● What the task requires:
Reproduce the data below verbatim, from the line containing "Task: Click the Add new group icon" through the line containing "[x=23, y=70]", both included.

● Records to process:
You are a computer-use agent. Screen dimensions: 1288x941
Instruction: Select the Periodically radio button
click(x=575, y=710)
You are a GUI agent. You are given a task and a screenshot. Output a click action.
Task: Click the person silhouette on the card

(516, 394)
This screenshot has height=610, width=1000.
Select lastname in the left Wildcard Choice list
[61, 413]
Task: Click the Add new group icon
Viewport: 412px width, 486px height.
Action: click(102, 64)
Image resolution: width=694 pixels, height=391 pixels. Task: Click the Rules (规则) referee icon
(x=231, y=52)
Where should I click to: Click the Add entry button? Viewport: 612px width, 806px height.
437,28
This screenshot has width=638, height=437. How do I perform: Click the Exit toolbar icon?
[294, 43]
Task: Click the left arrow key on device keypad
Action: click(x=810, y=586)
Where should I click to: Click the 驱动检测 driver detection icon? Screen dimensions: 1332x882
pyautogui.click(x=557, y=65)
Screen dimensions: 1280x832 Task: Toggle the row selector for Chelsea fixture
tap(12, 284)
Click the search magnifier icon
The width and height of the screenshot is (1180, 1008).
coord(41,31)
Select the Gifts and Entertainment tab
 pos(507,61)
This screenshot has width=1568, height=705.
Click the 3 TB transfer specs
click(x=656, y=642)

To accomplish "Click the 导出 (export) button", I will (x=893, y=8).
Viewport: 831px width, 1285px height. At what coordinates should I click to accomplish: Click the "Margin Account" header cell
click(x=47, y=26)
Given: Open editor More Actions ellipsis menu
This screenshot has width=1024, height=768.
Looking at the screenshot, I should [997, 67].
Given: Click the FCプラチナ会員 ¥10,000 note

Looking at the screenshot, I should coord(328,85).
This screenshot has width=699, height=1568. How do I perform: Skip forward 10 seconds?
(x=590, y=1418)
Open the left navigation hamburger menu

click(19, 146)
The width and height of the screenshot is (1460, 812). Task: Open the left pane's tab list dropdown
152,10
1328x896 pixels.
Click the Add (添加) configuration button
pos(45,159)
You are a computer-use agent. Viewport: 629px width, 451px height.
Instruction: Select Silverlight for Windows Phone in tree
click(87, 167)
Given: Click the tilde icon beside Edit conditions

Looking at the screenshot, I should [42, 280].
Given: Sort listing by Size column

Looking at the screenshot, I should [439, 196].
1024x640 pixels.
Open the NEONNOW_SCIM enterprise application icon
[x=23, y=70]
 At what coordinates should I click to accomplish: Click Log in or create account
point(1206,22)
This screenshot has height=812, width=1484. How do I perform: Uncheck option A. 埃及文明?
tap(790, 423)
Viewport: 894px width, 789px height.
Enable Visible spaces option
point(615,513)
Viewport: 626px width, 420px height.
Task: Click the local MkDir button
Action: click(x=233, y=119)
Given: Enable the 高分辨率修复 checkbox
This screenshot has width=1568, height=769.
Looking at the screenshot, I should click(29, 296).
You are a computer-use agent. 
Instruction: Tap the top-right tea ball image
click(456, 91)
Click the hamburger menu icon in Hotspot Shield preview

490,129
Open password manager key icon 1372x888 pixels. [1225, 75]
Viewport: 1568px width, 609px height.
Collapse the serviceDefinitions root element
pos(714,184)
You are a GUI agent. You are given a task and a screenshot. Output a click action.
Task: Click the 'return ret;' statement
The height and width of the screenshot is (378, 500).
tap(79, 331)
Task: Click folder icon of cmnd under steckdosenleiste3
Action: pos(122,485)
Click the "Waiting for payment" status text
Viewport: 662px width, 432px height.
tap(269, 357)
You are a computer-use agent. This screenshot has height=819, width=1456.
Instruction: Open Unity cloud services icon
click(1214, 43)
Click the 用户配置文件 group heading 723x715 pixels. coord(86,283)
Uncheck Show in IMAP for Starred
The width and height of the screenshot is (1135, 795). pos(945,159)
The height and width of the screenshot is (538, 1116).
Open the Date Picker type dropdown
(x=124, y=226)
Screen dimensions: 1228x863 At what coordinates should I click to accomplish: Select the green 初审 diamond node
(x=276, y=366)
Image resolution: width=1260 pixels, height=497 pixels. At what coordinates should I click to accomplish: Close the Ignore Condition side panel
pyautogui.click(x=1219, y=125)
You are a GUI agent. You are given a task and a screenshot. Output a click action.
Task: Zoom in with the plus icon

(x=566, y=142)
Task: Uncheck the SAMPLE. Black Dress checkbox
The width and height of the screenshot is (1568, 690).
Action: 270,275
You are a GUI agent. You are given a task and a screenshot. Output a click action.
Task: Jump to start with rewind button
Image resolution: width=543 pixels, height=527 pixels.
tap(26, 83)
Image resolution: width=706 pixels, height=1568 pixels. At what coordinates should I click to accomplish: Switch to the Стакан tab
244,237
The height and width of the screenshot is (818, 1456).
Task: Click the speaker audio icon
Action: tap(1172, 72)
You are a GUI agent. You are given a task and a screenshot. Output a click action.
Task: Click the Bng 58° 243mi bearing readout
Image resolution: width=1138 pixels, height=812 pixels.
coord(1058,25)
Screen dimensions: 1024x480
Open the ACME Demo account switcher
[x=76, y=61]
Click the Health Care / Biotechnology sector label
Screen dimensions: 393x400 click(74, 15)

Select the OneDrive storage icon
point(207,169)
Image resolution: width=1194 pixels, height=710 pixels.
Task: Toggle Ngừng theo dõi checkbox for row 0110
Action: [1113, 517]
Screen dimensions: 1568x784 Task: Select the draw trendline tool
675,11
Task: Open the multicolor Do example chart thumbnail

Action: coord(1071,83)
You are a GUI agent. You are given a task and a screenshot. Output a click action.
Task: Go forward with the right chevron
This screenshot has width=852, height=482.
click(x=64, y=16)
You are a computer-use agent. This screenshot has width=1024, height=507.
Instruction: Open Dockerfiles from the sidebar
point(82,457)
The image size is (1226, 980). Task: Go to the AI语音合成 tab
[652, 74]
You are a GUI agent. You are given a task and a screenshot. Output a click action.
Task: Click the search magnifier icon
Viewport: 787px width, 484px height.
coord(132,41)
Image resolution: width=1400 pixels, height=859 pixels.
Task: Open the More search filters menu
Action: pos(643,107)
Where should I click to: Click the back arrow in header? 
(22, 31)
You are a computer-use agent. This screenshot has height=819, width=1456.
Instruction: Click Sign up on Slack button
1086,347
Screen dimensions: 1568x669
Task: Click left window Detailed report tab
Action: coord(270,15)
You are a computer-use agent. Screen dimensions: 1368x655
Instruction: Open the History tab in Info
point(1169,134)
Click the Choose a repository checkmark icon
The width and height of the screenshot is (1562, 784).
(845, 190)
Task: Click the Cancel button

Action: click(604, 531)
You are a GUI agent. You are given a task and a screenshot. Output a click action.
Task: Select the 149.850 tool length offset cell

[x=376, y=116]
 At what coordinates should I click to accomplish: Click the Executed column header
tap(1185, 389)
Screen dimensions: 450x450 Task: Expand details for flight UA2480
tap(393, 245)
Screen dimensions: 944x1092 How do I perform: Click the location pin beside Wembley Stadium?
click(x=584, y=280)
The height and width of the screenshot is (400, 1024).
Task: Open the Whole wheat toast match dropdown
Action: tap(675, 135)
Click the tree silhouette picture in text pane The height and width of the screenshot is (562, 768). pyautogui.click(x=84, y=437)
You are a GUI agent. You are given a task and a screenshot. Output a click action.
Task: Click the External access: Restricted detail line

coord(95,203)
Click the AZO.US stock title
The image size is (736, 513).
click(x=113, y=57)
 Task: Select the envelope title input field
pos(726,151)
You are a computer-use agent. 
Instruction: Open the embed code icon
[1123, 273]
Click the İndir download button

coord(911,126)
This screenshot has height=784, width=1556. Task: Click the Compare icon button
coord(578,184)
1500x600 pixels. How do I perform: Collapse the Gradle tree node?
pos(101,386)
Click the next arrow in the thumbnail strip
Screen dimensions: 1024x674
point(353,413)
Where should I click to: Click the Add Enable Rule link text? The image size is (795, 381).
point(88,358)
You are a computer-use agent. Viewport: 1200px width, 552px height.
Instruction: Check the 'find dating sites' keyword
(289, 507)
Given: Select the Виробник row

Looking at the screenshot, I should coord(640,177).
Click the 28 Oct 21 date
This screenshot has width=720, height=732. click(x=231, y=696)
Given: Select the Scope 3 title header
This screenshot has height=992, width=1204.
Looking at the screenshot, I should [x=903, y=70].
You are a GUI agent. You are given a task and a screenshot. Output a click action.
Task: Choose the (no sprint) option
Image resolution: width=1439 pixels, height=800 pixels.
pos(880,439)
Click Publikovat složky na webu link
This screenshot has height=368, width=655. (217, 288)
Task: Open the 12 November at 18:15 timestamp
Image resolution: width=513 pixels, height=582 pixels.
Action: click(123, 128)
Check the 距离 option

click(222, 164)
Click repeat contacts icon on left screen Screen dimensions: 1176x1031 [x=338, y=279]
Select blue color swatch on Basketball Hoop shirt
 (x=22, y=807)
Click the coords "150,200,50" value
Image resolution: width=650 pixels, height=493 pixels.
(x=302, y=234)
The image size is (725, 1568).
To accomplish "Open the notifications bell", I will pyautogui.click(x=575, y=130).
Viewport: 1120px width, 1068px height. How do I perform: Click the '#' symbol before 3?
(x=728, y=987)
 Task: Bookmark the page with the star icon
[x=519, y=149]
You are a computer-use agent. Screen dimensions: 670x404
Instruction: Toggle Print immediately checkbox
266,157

● The solution:
Task: Click the Add new group icon
Viewport: 412px width, 486px height.
Action: click(102, 64)
Image resolution: width=694 pixels, height=391 pixels. Task: Click the Rules (规则) referee icon
(x=231, y=52)
Where should I click to: Click the Add entry button? Viewport: 612px width, 806px height.
437,28
This screenshot has width=638, height=437. How do I perform: Click the Exit toolbar icon?
[294, 43]
Task: Click the left arrow key on device keypad
Action: click(x=810, y=586)
Where should I click to: Click the 驱动检测 driver detection icon? Screen dimensions: 1332x882
pyautogui.click(x=557, y=65)
Screen dimensions: 1280x832 Task: Toggle the row selector for Chelsea fixture
tap(12, 284)
Click the search magnifier icon
The width and height of the screenshot is (1180, 1008).
coord(41,31)
Select the Gifts and Entertainment tab
 pos(507,61)
This screenshot has width=1568, height=705.
Click the 3 TB transfer specs
click(x=656, y=642)

To accomplish "Click the 导出 (export) button", I will (x=893, y=8).
Viewport: 831px width, 1285px height. At what coordinates should I click to accomplish: Click the "Margin Account" header cell
click(x=47, y=26)
Given: Open editor More Actions ellipsis menu
This screenshot has width=1024, height=768.
Looking at the screenshot, I should [997, 67].
Given: Click the FCプラチナ会員 ¥10,000 note

Looking at the screenshot, I should coord(328,85).
This screenshot has width=699, height=1568. How do I perform: Skip forward 10 seconds?
(x=590, y=1418)
Open the left navigation hamburger menu

click(19, 146)
The width and height of the screenshot is (1460, 812). Task: Open the left pane's tab list dropdown
152,10
1328x896 pixels.
Click the Add (添加) configuration button
pos(45,159)
You are a computer-use agent. Viewport: 629px width, 451px height.
Instruction: Select Silverlight for Windows Phone in tree
click(87, 167)
Given: Click the tilde icon beside Edit conditions

Looking at the screenshot, I should [42, 280].
Given: Sort listing by Size column

Looking at the screenshot, I should [439, 196].
1024x640 pixels.
Open the NEONNOW_SCIM enterprise application icon
[x=23, y=70]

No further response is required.